Generating and Evaluating Sustainable Procurement Criteria for the Swiss Public Sector using In-Context Prompting with Large Language Models

arXiv cs.CL / 3/25/2026

💬 OpinionIdeas & Deep AnalysisTools & Practical UsageModels & Research

Key Points

  • The paper tackles the labor-intensive challenge of converting Swiss and EU sustainability regulations into concrete, verifiable public procurement criteria used in tenders.
  • It proposes a configurable, LLM-assisted pipeline that generates and evaluates catalogs of sustainability-oriented selection/award/technical criteria using in-context prompting and interchangeable LLM backends.
  • Automated output validation and an LLM-based evaluation component are used to improve auditability and reduce errors compared with purely manual drafting.
  • A proof-of-concept instantiates the system by ingesting structured official guidelines, and evaluation combines automated quality checks with expert comparison to a manually curated “gold standard.”
  • Results indicate substantial reductions in manual drafting effort while maintaining consistency with official guidelines, alongside documented limitations and failure modes for real deployments.

Abstract

Public procurement refers to the process by which public sector institutions, such as governments, municipalities, and publicly funded bodies, acquire goods and services.
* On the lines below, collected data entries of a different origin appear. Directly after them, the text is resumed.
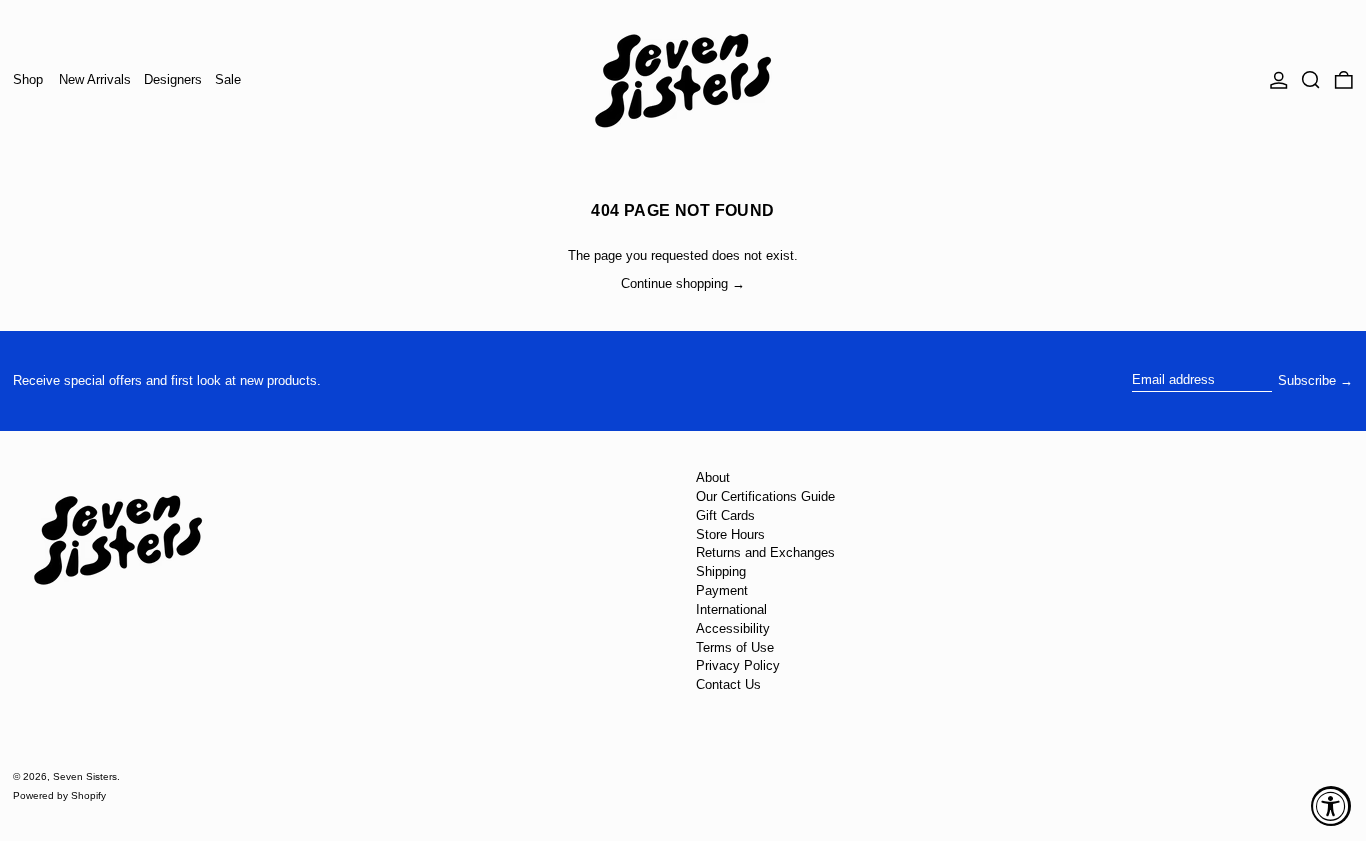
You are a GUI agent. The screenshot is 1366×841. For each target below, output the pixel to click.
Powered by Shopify (59, 795)
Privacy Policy (738, 665)
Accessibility (733, 628)
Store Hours (730, 534)
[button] (1311, 80)
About (713, 477)
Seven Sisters (85, 776)
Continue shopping (674, 283)
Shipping (721, 571)
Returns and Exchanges (765, 552)
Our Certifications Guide (765, 496)
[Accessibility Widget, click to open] (1331, 806)
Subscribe (1307, 380)
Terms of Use (735, 647)
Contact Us (728, 684)
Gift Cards (725, 515)
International (731, 609)
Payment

Swiss law requires the integration of ecological, social, and economic sustainability requirements into tender evaluations in the format of criteria that have to be fulfilled by a bidder. However, translating high-level sustainability regulations into concrete, verifiable, and sector-specific procurement criteria (such as selection criteria, award criteria, and technical specifications) remains a labor-intensive and error-prone manual task, requiring substantial domain expertise in several groups of goods and services and considerable manual effort. This paper presents a configurable, LLM-assisted pipeline that is presented as a software supporting the systematic generation and evaluation of sustainability-oriented procurement criteria catalogs for Switzerland. The system integrates in-context prompting, interchangeable LLM backends, and automated output validation to enable auditable criteria generation across different procurement sectors. As a proof of concept, we instantiate the pipeline using official sustainability guidelines published by the Swiss government and the European Commission, which are ingested as structured reference documents. We evaluate the system through a combination of automated quality checks, including an LLM-based evaluation component, and expert comparison against a manually curated gold standard. Our results demonstrate that the proposed pipeline can substantially reduce manual drafting effort while producing criteria catalogs that are consistent with official guidelines. We further discuss system limitations, failure modes, and design trade-offs observed during deployment, highlighting key considerations for integrating generative AI into public sector software workflows.